Ex-candidate in Georgia paid for pool with COVID charge: Federal government
In 2017, Olivia Ware promoted herself to community leader, entrepreneur and CEO while running for mayor of a city just outside of Atlanta.
Now the 61-year-old is accused of buying an in-ground swimming pool with money she allegedly scammed from a federal COVID-19 relief program.
Ware was indicted in federal court Tuesday with bank fraud and money launderingthe US District Attorney’s Office for the Northern District of Georgia said in a press release.
“Ware attempted to defraud the government with money intended to help small businesses affected by the pandemic to continue to operate and take care of their employees,” Special Agent in Charge Katrina W. Berger said in the communicated. “Instead of helping others through a difficult time like the money was intended, she used the money for personal gain.”
Federal Court documents were not immediately available Tuesday, and a request for comment sent to the nonprofit Ware was reportedly executed and her candidate email address went unanswered.
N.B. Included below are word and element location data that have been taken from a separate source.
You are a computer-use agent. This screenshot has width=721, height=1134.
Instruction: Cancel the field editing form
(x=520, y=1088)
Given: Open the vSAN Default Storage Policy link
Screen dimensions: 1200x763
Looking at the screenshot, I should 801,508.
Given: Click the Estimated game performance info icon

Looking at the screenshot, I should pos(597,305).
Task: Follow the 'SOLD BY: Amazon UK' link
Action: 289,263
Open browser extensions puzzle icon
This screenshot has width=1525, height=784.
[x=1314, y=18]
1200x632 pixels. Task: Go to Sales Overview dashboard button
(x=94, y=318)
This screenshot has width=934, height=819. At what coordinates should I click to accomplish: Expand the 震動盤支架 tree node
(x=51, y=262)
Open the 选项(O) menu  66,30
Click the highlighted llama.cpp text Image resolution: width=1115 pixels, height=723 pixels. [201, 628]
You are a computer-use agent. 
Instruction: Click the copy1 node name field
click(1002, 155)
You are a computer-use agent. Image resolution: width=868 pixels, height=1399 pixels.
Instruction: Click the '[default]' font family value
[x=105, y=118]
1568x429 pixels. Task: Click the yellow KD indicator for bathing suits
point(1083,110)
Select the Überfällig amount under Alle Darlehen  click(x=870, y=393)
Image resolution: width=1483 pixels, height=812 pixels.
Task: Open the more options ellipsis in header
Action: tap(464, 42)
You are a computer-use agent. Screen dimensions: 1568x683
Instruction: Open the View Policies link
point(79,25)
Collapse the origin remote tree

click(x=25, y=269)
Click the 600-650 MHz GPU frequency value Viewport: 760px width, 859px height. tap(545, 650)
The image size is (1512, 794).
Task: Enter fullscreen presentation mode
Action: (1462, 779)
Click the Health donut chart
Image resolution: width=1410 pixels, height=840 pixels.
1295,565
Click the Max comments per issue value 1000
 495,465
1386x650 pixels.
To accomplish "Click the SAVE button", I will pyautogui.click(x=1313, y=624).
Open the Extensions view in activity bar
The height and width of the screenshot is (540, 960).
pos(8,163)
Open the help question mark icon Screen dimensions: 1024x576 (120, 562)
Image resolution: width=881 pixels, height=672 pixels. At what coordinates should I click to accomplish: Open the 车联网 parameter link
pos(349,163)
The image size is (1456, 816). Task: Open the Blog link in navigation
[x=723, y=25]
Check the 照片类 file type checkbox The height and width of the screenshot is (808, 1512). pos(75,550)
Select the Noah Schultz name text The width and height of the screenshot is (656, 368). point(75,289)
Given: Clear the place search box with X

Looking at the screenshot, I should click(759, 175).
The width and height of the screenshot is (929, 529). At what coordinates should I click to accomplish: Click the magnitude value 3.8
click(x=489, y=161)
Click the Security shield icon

But according to the US attorney’s office, Ware was previously a candidate for mayor of Conyers – a city of about 16,000 inhabitants just east of Atlanta, US census records show. She was one of three candidates in the ballot and won 198 votes, or about 18.8%.
The winning candidate in 2017 obtained more than 52% of the votes, show Rockdale County election records.
Ware’s alleged fraud began last year, when prosecutors said she applied for a loan under the Paycheck Protection Program. A PPP loan is backed by the Small Business Administration and has been offered to small businesses struggling to stay afloat during the coronavirus pandemic.
Ware filed the claim on behalf of a company called “Let’s Talk About the Family LLC.” The company is listed as a non-profit organization with the Georgia Corporations division and was reportedly formed in 1994 with Ware as CEO.
It was last recorded in 2020, according to records.
The company’s website describes it as a non-profit that helps low-income families, and Ware is listed as CEO, Founder and Chairman of the Board.
In her request for coronavirus relief funds, Ware said she employed 54 people who “were paid hundreds of thousands of dollars in wages,” according to prosecutors. She subsequently received a PPP loan of more than $ 323,000, according to Tuesday’s press release.
“Praise be to God, I’m happy to speak,” Ware told the Atlanta Journal-Constitution in September after receiving the funds.
But after some research, the newspaper found little was known about the alleged large-scale operation that Ware said she ran away. She did not explain the source of her business’s income, and two people who worked for her told Journal-Constitution that the business did not exist.
Ware also said she employed two dozen people – not 54, as her loan application indicated, the newspaper reported.
Homeland security investigators later discovered that Ware had not paid any employees a salary last year, prosecutors said.
Ware is accused of using the P3 loan she received to pay for an inground pool, furniture and home improvements. She also reportedly spent part of it to pay off the principal of her mortgage.
Prosecutors said Ware was indicted on Tuesday by criminal reports but was presumed innocent until proven guilty.